Teks Bacaan.
▶
Find Us On Social Media :

Gunung Merapi Meletus Lalu Picu Kepanikan, Letusan Gunung Ini Malah Diklaim Jadi Kabar Gembira Bagi NASA

By Ade S, Sabtu, 11 Maret 2023 | 15:54 WIB

Jika letusan Gunung Merapi picu kepanikan, letusan gunung ini malah disambut gembira oleh NASA

Intisari-Online.com - Warga Magelang, khususnya yang dilalui Sungai Boyong, Sungai Bedog, Sungai Krasak, Sungai Bebeng, Sungai Woro serta Sungai Gendol 5 km kini dalam kondisi Gunung Merapi "meletus".

Respons terhadap letusan yang terjadi pada Sabtu, (11/3/2023), pukul 12.12 WIB tersebut tentunya umum terjadi seperti halnya letusan-letusan gunung pada umumnya.

Namun, tahukah Anda bahwa ada satu letusan gunung di Indonesia yang justru diklaim menjadi sebuah kabar gembira.

Bukan main-main, lembaga yang memberi pernyataan tersebut adalah National Aeronautics and Space Administration atau yang lebih dikenal dengan NASA.

Lalu, apa alasan NASA sampai mengeluarkan pernyataan tersebut?

Gunung Merapi meletus

Seperti diketahui, Gunung Merapi mengalami erupsi dengan memuntahkan awan panas guguran (APG) pada Sabtu, (11/3/2023), pukul 12.12 WIB.
◀
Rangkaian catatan
▶
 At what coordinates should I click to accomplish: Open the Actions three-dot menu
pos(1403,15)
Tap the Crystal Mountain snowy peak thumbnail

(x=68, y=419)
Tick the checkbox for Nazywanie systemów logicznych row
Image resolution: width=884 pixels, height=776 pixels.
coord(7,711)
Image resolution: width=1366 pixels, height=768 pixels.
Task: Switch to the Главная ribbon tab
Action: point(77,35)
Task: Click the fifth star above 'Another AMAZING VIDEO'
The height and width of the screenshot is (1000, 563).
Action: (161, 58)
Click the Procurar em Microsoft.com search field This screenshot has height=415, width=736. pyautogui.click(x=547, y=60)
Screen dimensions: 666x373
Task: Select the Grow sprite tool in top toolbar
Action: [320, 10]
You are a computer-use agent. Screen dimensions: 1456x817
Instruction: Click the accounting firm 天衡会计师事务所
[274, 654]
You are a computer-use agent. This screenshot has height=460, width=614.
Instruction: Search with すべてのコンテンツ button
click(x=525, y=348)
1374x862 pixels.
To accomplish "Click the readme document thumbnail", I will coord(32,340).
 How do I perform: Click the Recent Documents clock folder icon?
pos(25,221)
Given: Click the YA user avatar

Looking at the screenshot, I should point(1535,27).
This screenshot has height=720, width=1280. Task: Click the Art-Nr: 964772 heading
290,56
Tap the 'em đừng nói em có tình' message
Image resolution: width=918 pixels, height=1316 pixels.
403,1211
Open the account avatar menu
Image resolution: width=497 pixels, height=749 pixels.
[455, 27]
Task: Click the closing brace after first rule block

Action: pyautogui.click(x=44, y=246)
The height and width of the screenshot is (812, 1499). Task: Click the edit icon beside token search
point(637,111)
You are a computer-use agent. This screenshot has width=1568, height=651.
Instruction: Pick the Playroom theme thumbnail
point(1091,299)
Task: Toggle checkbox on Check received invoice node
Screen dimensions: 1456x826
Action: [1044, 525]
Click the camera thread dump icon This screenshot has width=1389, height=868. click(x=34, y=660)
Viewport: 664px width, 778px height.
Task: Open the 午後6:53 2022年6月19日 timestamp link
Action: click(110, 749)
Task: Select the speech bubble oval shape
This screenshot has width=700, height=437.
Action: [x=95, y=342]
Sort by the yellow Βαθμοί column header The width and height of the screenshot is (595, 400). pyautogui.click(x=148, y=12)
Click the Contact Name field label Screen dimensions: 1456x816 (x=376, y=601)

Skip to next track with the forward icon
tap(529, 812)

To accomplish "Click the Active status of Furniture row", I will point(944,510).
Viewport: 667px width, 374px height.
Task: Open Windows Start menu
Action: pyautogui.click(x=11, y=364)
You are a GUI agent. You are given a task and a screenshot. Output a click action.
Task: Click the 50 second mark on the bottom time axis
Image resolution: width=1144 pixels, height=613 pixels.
◀
Petunjuk Tugas 1. Menurut artikel tentang letusan Gunung Merapi, pukul berapa erupsi pada Sabtu (11/3/2023) terjadi?
Petunjuk Tugas 2. Ketik ulang tanpa perubahan baris-baris catatan, mulai dari baris pertama catatan hingga dan termasuk baris yang memuat "Looking at the".
Artikel dan catatan di atas tidak saling berkaitan.

Jawaban Benar 1. Pukul 12.12 WIB.

Jawaban Benar 2.
 At what coordinates should I click to accomplish: Open the Actions three-dot menu
pos(1403,15)
Tap the Crystal Mountain snowy peak thumbnail

(x=68, y=419)
Tick the checkbox for Nazywanie systemów logicznych row
Image resolution: width=884 pixels, height=776 pixels.
coord(7,711)
Image resolution: width=1366 pixels, height=768 pixels.
Task: Switch to the Главная ribbon tab
Action: point(77,35)
Task: Click the fifth star above 'Another AMAZING VIDEO'
The height and width of the screenshot is (1000, 563).
Action: (161, 58)
Click the Procurar em Microsoft.com search field This screenshot has height=415, width=736. pyautogui.click(x=547, y=60)
Screen dimensions: 666x373
Task: Select the Grow sprite tool in top toolbar
Action: [320, 10]
You are a computer-use agent. Screen dimensions: 1456x817
Instruction: Click the accounting firm 天衡会计师事务所
[274, 654]
You are a computer-use agent. This screenshot has height=460, width=614.
Instruction: Search with すべてのコンテンツ button
click(x=525, y=348)
1374x862 pixels.
To accomplish "Click the readme document thumbnail", I will coord(32,340).
 How do I perform: Click the Recent Documents clock folder icon?
pos(25,221)
Given: Click the YA user avatar

Looking at the screenshot, I should point(1535,27).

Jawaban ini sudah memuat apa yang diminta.